On Thursday, a day after most Baltimoreans woke up to discover the Confederate statues gone, Trump decried the statues’s removal in a tweetstorm, concluding that “the beauty that is being taken out of our cities, towns and parks will be greatly missed and never able to be comparably replaced!”
That drew rebukes, including one from U.S. Rep. Dutch Ruppersberger, who tweeted, “There is plenty of beauty in Baltimore WITHOUT monuments glorifying our country’s darkest chapters, @realDonaldTrump.”
Also on Thursday, U.S. Sen. Corey Booker, a New Jersey Democrat, announced plans to introduce a bill to remove statues honoring Confederate soldiers from the U.S. Capitol.
In addition to the Lee and Jackson statue, Baltimore removed the Confederate Soldiers and Sailors Monument on Mount Royal Avenue and the Confederate Women's Monument on West University Parkway.
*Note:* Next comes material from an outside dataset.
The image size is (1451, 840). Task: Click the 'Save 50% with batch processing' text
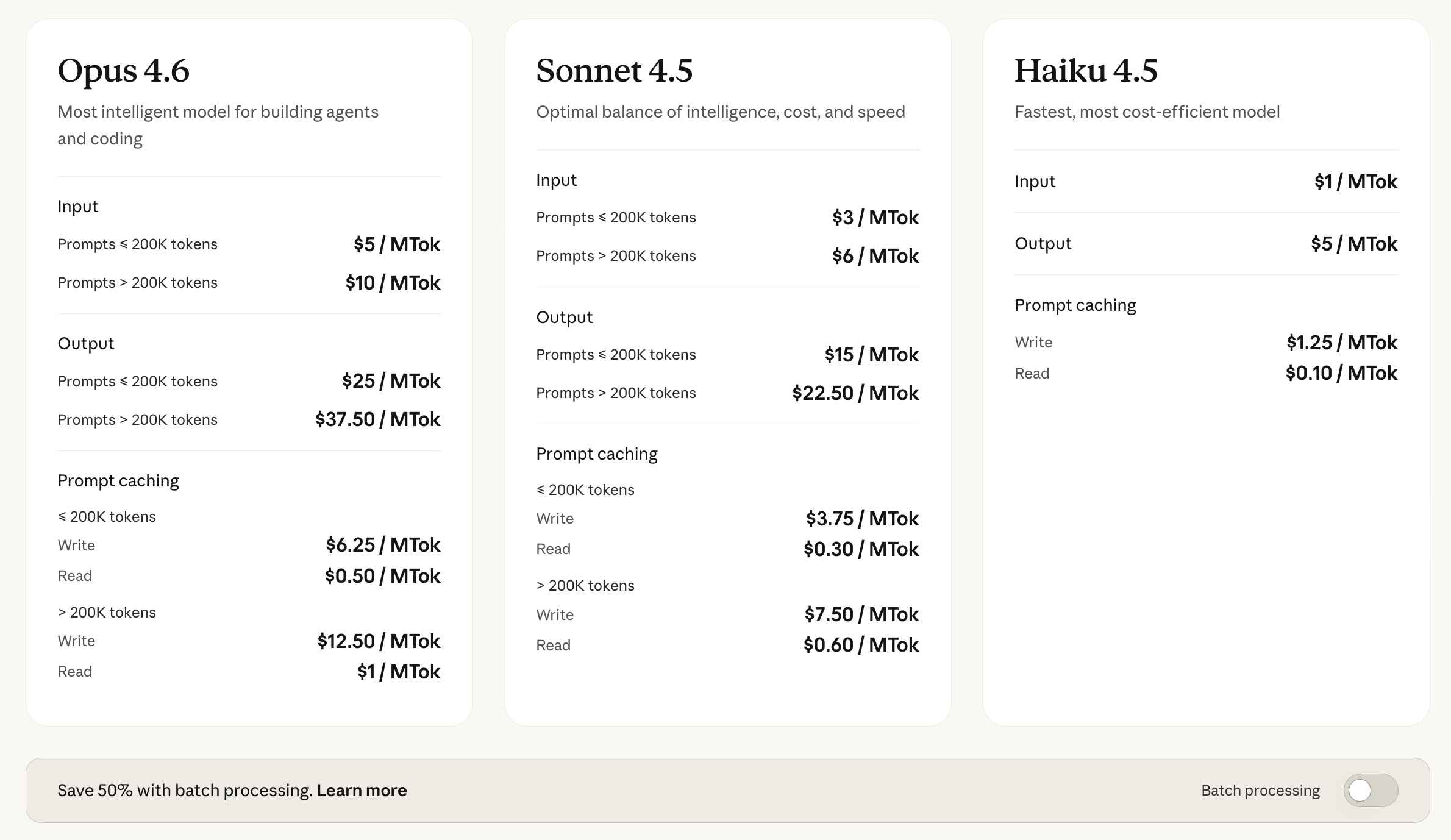tap(185, 790)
A fourth monument, memorializing Chief Justice Roger B. Taney at Mount Vernon Place, also was removed Wednesday. Taney wrote the Supreme Court decision in the Dred Scott case, which ruled black people were not citizens.
Mayor Catherine Pugh said she decided Tuesday morning to remove them “quickly and quietly” under cover of darkness to avoid any violent disturbances like the one in Charlottesville.
Pugh reiterated Thursday that Baltimore officials do not plan to destroy the city’s Confederate monuments and will instead consider requests to acquire them. She formed a working group to determine their fate.
“The working group will consider any proposals or requests to acquire the monuments,” Pugh’s spokesman, Anthony McCarthy, said in an email.
It’s unclear whether any such request have been received.
Terry Klima, commander of the Maryland division of the Sons of Confederate Veterans, said the monuments “should go back exactly where they were found.”
He said Pugh’s action was “inappropriate” and called on the Maryland Historical Trust to intervene. He declined to say whether he would support placing the memorials in a Confederate cemetery, a museum or elsewhere.
For now they remain in a city-owned lot, unrecognizable behemoths underneath tarps.
Baltimore City Councilman Brandon Scott has suggested melting them down to create statues of prominent Baltimoreans, such as Clarence Du Burns, the city’s first black mayor.
Confederate symbols faced a nationwide backlash after the 2015 killing of nine African-Americans at a church in Charleston, S.C., by white supremacist terrorist Dylann Roof.
Elizabeth Nix, an assistant professor of public history at the University of Baltimore, served on a task force, formed by former Mayor Stephanie Rawlings-Blake to study the Confederate monuments. She called it “wise” to keep the statues protected on city property until officials figure out what to do.
“Before this process, a lot of people did not know we had four Confederate monuments on public property in Baltimore City,” she said. “The commission heard testimony from hundreds of people who came and testified on both sides. That discussion is just what public historians want to see happen — a discussion of history and its role in our lives today.”
Nix said commission members had hoped the statue of Lee and Jackson could be sent to Chancellorsville, Va., where the two Confederate generals met on the battlefield. She also likes Pugh’s idea of placing the statues to fallen Confederate soldiers in Confederate cemeteries.
As for the Taney statue, she suggested melting it down and making it into another monument.
“I love the idea of having a Frederick Douglass statute,” she said.
Baltimore Sun reporters Luke Broadwater and Carrie Wells contributed to this article.